» **Exercise brief**
Your task is to copy the lines of the data below from the line holding "Our Work (600, 26)" through the line holding "Select options (793, 666)", inclusive, exactly and with nothing added.

» **Given entries**

|---|

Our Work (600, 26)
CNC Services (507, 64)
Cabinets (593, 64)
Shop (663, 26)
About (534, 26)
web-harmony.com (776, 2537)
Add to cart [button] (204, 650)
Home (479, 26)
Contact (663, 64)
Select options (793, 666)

|---|

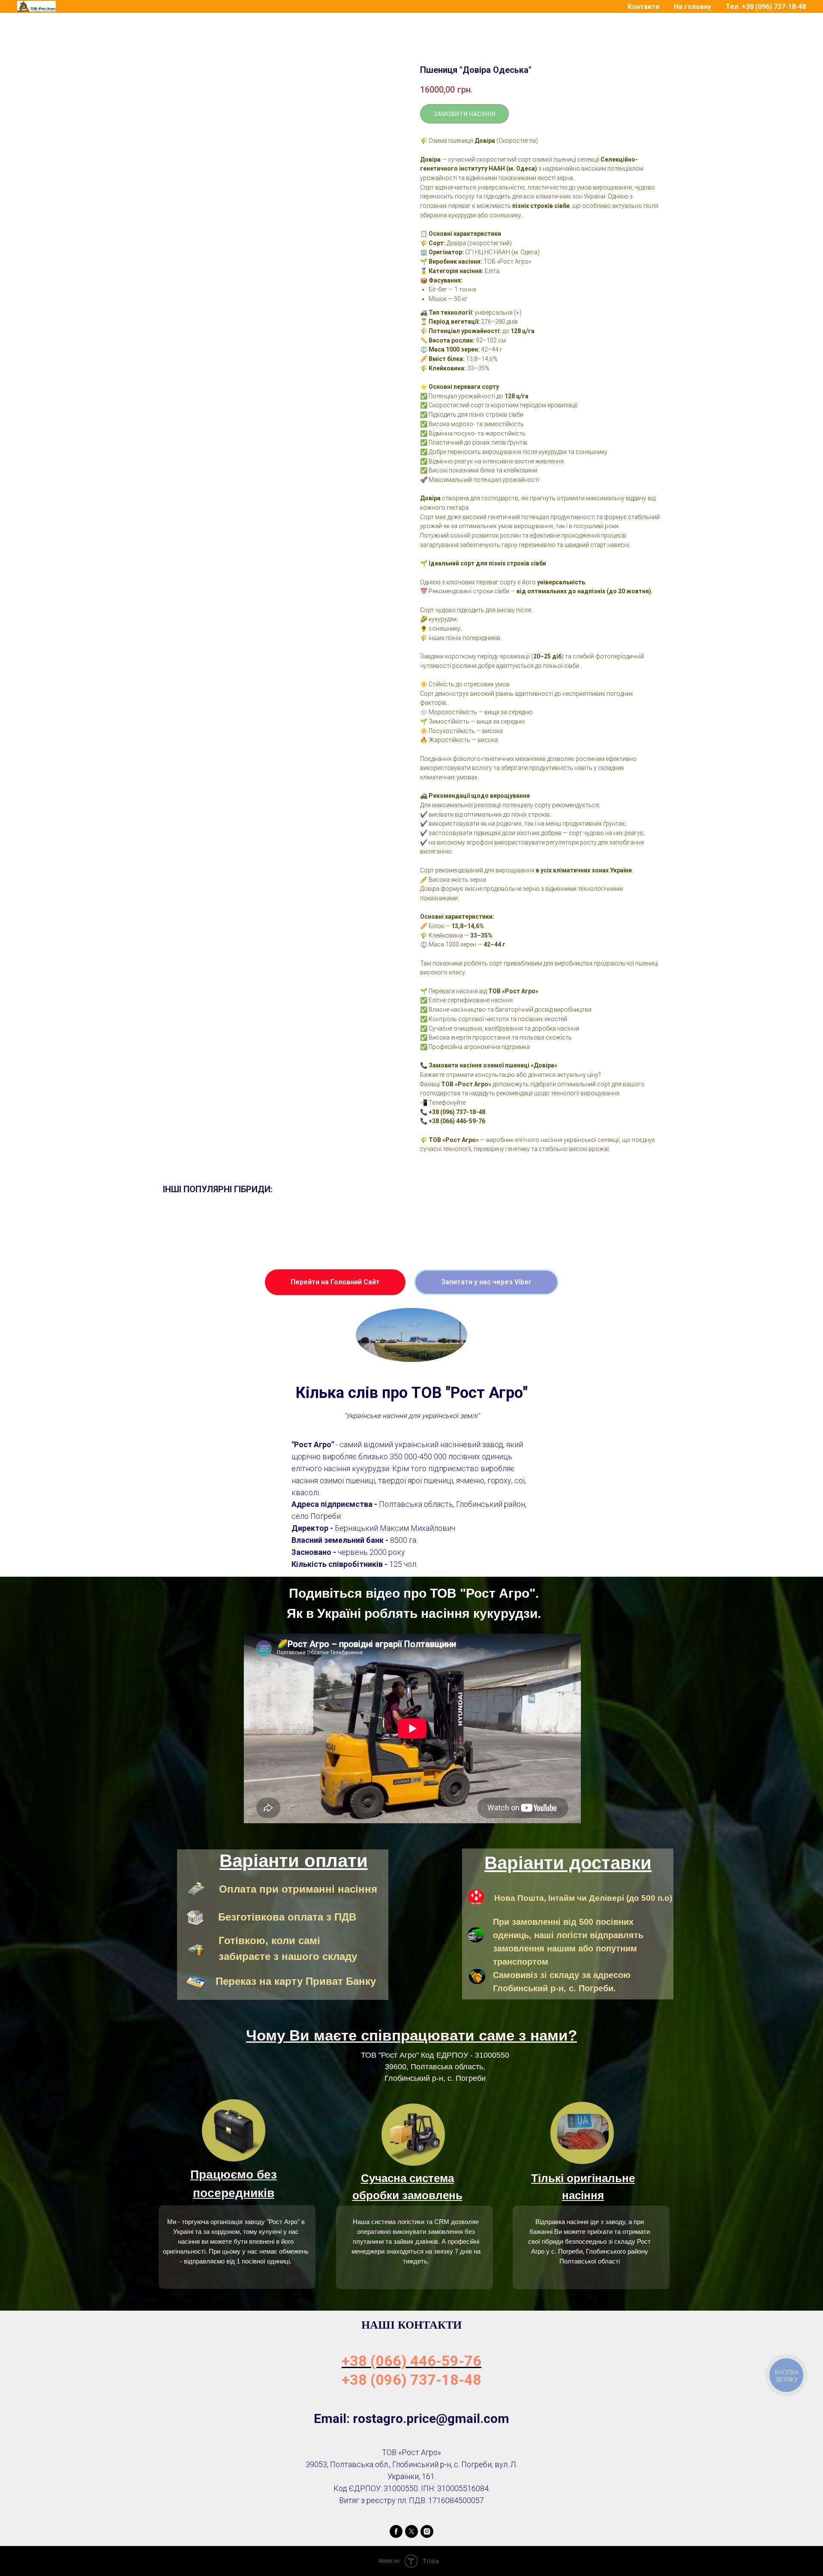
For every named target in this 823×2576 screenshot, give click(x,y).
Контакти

|---|

» **Exercise answer**
Our Work (600, 26)
CNC Services (507, 64)
Cabinets (593, 64)
Shop (663, 26)
About (534, 26)
web-harmony.com (776, 2537)
Add to cart [button] (204, 650)
Home (479, 26)
Contact (663, 64)
Select options (793, 666)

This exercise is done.